Work required
Give back, word for word, the lines in the listing below from the one holding "Jantar Mantar Delhi (322, 1102)" down to the one holding "[button] (259, 2391)", both ends included.

* * *

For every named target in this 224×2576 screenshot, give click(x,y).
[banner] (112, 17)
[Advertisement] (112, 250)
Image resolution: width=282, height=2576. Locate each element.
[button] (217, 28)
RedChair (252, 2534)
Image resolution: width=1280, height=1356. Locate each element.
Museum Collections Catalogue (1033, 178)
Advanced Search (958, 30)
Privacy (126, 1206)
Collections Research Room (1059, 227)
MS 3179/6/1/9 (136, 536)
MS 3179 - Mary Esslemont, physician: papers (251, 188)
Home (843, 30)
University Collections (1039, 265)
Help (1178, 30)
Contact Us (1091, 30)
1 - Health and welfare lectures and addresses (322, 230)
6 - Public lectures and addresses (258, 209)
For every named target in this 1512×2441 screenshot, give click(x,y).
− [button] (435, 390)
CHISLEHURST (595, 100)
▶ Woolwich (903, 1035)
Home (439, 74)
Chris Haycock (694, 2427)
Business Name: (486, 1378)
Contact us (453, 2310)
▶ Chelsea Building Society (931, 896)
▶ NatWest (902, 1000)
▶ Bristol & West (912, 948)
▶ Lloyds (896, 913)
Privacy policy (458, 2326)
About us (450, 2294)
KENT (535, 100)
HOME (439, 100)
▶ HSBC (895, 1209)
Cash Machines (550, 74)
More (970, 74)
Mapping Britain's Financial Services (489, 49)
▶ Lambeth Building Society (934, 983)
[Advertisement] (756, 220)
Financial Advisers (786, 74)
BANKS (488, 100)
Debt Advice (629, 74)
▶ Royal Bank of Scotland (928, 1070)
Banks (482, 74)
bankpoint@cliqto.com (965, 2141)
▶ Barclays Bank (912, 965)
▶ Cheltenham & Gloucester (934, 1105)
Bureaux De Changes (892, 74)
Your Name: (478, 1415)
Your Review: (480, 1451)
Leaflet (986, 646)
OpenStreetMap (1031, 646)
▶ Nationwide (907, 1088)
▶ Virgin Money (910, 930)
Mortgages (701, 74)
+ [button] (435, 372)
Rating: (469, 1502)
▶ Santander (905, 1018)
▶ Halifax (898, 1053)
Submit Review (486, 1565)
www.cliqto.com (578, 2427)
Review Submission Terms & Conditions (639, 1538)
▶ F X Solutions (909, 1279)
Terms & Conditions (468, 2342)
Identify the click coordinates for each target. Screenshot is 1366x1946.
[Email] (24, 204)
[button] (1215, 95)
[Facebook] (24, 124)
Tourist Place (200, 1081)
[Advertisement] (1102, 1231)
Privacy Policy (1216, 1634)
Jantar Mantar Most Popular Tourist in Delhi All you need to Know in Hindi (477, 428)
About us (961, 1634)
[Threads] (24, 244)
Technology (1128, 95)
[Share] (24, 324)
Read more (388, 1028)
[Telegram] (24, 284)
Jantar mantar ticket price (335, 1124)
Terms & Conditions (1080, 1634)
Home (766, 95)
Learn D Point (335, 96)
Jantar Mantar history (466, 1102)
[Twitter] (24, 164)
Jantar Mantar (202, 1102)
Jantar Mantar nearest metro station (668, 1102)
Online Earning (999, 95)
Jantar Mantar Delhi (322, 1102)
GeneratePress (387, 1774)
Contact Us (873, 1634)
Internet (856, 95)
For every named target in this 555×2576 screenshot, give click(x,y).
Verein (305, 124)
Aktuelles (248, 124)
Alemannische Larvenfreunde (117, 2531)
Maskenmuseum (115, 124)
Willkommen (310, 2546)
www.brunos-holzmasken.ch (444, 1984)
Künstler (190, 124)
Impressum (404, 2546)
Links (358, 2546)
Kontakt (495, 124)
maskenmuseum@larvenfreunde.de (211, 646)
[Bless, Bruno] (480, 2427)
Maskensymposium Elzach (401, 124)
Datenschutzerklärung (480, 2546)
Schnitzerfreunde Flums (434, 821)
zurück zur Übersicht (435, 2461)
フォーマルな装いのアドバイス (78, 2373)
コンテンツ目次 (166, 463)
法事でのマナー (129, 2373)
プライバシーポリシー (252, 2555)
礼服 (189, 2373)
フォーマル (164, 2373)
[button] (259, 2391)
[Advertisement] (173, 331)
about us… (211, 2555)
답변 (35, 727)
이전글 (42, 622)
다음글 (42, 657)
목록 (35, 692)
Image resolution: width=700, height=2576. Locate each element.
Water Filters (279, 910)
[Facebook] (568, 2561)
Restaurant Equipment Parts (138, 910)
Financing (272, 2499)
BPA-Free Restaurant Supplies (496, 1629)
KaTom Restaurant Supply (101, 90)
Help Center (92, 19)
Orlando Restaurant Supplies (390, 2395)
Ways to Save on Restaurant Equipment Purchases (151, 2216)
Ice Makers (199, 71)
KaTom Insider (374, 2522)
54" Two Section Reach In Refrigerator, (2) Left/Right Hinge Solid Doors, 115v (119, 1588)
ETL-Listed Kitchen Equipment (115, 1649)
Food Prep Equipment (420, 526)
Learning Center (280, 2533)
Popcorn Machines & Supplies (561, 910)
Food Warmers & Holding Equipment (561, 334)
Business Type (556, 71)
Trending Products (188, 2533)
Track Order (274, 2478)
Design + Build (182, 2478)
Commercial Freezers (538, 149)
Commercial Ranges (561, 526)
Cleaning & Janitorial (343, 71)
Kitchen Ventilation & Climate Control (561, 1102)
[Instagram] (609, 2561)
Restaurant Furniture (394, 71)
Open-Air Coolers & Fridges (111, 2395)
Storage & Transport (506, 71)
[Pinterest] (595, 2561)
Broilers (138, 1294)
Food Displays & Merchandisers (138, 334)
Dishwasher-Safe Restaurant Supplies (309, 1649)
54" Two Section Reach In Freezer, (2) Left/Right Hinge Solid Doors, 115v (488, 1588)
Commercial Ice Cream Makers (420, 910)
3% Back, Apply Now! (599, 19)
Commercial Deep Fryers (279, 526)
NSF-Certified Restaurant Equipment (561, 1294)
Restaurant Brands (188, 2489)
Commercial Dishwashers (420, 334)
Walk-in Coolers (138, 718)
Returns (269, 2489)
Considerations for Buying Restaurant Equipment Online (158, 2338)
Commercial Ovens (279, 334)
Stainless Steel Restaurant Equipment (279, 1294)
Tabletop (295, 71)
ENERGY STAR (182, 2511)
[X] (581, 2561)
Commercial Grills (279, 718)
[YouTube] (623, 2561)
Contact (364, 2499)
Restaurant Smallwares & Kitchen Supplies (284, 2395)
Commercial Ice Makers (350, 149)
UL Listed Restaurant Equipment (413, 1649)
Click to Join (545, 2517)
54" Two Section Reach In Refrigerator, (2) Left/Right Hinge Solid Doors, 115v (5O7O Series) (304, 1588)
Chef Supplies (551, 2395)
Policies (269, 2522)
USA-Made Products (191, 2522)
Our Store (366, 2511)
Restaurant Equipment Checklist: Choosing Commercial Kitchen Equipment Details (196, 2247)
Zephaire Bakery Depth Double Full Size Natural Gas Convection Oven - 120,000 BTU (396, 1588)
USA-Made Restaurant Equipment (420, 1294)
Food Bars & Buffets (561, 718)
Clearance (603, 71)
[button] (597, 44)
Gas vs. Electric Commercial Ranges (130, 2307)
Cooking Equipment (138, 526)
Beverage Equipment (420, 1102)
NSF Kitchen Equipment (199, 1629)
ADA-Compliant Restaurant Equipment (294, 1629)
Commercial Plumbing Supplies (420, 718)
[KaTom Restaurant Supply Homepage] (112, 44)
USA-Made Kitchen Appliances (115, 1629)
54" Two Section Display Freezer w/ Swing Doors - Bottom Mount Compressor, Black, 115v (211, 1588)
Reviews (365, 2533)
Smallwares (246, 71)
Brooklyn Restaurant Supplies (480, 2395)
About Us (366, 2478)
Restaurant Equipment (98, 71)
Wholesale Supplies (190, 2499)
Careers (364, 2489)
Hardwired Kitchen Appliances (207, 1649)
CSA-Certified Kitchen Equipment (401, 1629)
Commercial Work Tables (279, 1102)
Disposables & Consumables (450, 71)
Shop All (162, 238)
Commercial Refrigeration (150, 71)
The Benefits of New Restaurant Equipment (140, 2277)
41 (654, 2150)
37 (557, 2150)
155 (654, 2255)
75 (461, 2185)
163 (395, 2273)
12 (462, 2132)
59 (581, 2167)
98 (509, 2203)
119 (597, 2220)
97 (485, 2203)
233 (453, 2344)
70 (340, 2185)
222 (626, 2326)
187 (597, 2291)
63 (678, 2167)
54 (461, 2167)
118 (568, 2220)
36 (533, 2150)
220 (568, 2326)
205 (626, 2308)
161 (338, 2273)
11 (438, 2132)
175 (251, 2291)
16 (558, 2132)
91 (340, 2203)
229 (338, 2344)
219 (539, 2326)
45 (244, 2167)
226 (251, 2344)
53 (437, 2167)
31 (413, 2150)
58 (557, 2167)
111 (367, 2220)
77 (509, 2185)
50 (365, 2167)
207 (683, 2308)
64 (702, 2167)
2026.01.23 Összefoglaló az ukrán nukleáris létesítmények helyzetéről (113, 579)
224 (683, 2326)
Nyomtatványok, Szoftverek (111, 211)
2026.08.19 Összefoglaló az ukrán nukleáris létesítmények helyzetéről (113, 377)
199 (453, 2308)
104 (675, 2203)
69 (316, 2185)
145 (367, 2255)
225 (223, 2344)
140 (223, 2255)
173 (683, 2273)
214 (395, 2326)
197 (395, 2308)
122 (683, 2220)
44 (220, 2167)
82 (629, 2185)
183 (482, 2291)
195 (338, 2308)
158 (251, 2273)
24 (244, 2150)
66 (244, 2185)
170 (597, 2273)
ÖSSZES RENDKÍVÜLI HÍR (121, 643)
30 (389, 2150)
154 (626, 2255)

* * *

Answer section
Jantar Mantar Delhi (322, 1102)
GeneratePress (387, 1774)
Contact Us (873, 1634)
Internet (856, 95)
For every named target in this 555×2576 screenshot, give click(x,y).
Verein (305, 124)
Aktuelles (248, 124)
Alemannische Larvenfreunde (117, 2531)
Maskenmuseum (115, 124)
Willkommen (310, 2546)
www.brunos-holzmasken.ch (444, 1984)
Künstler (190, 124)
Impressum (404, 2546)
Links (358, 2546)
Kontakt (495, 124)
maskenmuseum@larvenfreunde.de (211, 646)
[Bless, Bruno] (480, 2427)
Maskensymposium Elzach (401, 124)
Datenschutzerklärung (480, 2546)
Schnitzerfreunde Flums (434, 821)
zurück zur Übersicht (435, 2461)
フォーマルな装いのアドバイス (78, 2373)
コンテンツ目次 (166, 463)
法事でのマナー (129, 2373)
プライバシーポリシー (252, 2555)
礼服 (189, 2373)
フォーマル (164, 2373)
[button] (259, 2391)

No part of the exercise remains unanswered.